Мать привезла кучу денег, по тогдашним временам целое состояние, и мы, три мушкетера, беспечно зажили в Новочеркасске. Свободных коек в госпиталях не было. Мы лечились и жили в "Петербургской гостинице".
Однажды утром в мою дверь постучали. Вошел адъютант Дроздовского подполковник Николай Федорович Кулаковский. Он привез мне от Дроздовского два письма. Одно — "предписание капитану Туркулу немедленно с получением сего выбыть в Ростов для лечения в хирургическую клинику профессора Напалкова", другое — частное письмо от Михаила Гордеевича, в котором он указывал, что мое присутствие в полку до крайности необходимо, и дружески, но крепко журил меня за то, что я дурно лечу ногу.

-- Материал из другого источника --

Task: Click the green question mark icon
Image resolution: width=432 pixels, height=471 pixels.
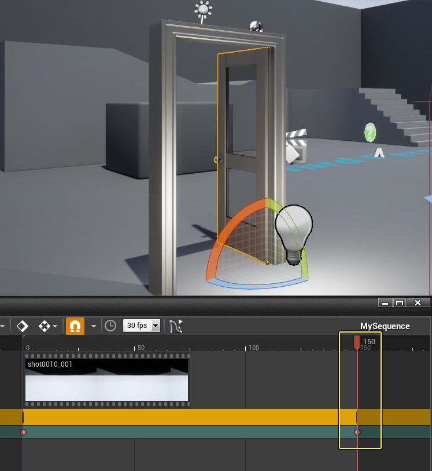Action: click(370, 132)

Я просил Кулаковского повременить хотя бы день. Отказ, притом с металлическим польским акцентом. Тогда я предложил вместе позавтракать. Согласие, но все равно в тот же день я простился с матерью и в казенном автомобиле по предписанию выехал с Кулаковским в Ростов. Оба мои сожителя по гостинице тогда же вернулись в полк.
Помню, как Николай Федорович шутил, что конвоирует меня под профессорский арест. Помню его лицо, освещенное мелькающим солнцем, как он щурится от ветра. Необычен конец этого офицера: в 1932 году он был по ошибке застрелен в Болгарии македонцами. Убийцы приняли Кулаковского за другого.

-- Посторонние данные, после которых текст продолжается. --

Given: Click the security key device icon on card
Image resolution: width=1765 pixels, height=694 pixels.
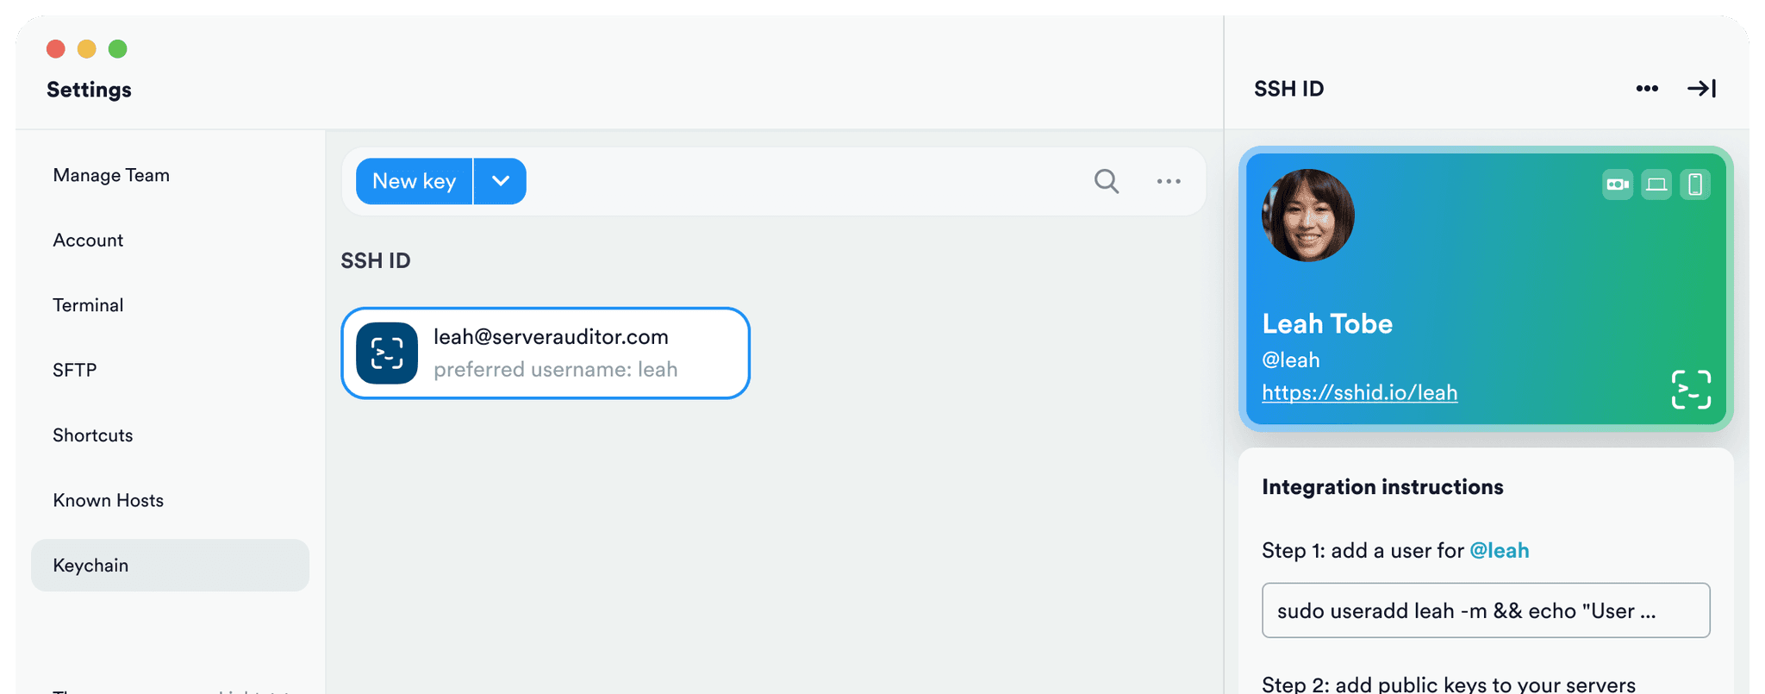Looking at the screenshot, I should pos(1618,184).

Профессор Напалков, грубый с виду хирург, большой друг Дроздовского, принялся за меня в клинике неумолимо. Меня раздели и уложили. Все мои вещи были заперты в шкаф, а ключ от шкафа пасмурный профессор унес с собой. Так, запертым в клинике, мне пришлось пролежать три месяца, и если бы не профессорский арест и не строгое лечение, ногу мне, вероятно, отхватили бы.
Только к концу декабря 1918 года я мог снова ходить, правда, одна нога в сапоге, другая еще в валенке. Я отчаянно скучал в ростовской клинике. Профессор обещал меня выписать, я стал собираться в полк, но узнал, что в Ростов везут Дроздовского. Михаил Гордеевич был ранен 31 октября 1918 года под Ставрополем, у Иоанно-Мартинского монастыря. Рана пустячная, в ногу. Капитан Тер-Азарьев, снимавший вместе с другими офицерами Дроздовского с коня, рассказывал, что рана не вызывала ни у кого тревоги: просто поцарапало пулей. Все так и думали, что Дроздовский вскоре вернется к командованию.
Но рана загноилась. В Екатеринодаре он перенес несколько операций, после которых ему стало хуже. Он очень страдал и сам просил перевезти его в Ростов к профессору Напалкову. В Ростове было более пятидесяти раненых дроздовцев. Я собрал всех, кто мог ходить, и мы поехали на вокзал.
Дроздовского привезли в синем вагоне кубанского атамана. Я вошел в купе и не узнал Михаила Гордеевича. На койке полулежал скелет — так он исхудал и пожелтел. Его голова была коротко острижена, и потому, что запали щеки и заострился нос, вокруг его рта и ввалившихся глаз показалось теперь что-то горестное, орлиное.